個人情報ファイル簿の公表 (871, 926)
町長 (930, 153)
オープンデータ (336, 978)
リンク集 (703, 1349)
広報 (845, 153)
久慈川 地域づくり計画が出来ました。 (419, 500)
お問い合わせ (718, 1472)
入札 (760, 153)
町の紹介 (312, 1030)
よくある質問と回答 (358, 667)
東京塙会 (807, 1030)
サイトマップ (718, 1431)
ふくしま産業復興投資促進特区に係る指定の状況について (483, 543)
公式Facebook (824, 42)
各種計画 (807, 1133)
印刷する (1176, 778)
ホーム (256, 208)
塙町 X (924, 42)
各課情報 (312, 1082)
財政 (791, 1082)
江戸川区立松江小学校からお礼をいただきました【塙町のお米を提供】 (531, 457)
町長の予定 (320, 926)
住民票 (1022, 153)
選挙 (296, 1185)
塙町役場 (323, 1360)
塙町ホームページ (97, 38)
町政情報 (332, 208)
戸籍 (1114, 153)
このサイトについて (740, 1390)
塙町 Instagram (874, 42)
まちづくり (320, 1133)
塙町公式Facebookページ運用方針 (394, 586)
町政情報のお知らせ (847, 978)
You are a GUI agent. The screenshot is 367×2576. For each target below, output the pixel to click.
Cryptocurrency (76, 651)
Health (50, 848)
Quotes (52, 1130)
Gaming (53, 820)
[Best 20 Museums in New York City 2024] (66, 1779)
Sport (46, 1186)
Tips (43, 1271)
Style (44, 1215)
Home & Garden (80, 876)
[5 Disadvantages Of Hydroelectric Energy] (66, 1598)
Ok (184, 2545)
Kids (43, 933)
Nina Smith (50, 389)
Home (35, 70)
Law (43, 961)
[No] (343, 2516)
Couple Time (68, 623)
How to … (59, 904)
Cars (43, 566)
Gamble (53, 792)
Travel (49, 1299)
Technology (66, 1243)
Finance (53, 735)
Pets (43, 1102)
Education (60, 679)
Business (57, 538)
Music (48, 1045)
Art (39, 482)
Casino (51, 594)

+ + +

* WORK TO BE COMPLETED *
Reproduce all of the material verbatim.

* SOLUTION TO THIS PROBLEM *
個人情報ファイル簿の公表 (871, 926)
町長 (930, 153)
オープンデータ (336, 978)
リンク集 (703, 1349)
広報 (845, 153)
久慈川 地域づくり計画が出来ました。 (419, 500)
お問い合わせ (718, 1472)
入札 (760, 153)
町の紹介 (312, 1030)
よくある質問と回答 (358, 667)
東京塙会 (807, 1030)
サイトマップ (718, 1431)
ふくしま産業復興投資促進特区に係る指定の状況について (483, 543)
公式Facebook (824, 42)
各種計画 (807, 1133)
印刷する (1176, 778)
ホーム (256, 208)
塙町 X (924, 42)
各課情報 (312, 1082)
財政 (791, 1082)
江戸川区立松江小学校からお礼をいただきました【塙町のお米を提供】 (531, 457)
町長の予定 (320, 926)
住民票 (1022, 153)
選挙 (296, 1185)
塙町役場 (323, 1360)
塙町ホームページ (97, 38)
町政情報 (332, 208)
戸籍 (1114, 153)
このサイトについて (740, 1390)
塙町 Instagram (874, 42)
まちづくり (320, 1133)
塙町公式Facebookページ運用方針 (394, 586)
町政情報のお知らせ (847, 978)
You are a GUI agent. The screenshot is 367×2576. For each target below, output the pixel to click.
Cryptocurrency (76, 651)
Health (50, 848)
Quotes (52, 1130)
Gaming (53, 820)
[Best 20 Museums in New York City 2024] (66, 1779)
Sport (46, 1186)
Tips (43, 1271)
Style (44, 1215)
Home & Garden (80, 876)
[5 Disadvantages Of Hydroelectric Energy] (66, 1598)
Ok (184, 2545)
Kids (43, 933)
Nina Smith (50, 389)
Home (35, 70)
Law (43, 961)
[No] (343, 2516)
Couple Time (68, 623)
How to … (59, 904)
Cars (43, 566)
Gamble (53, 792)
Travel (49, 1299)
Technology (66, 1243)
Finance (53, 735)
Pets (43, 1102)
Education (60, 679)
Business (57, 538)
Music (48, 1045)
Art (39, 482)
Casino (51, 594)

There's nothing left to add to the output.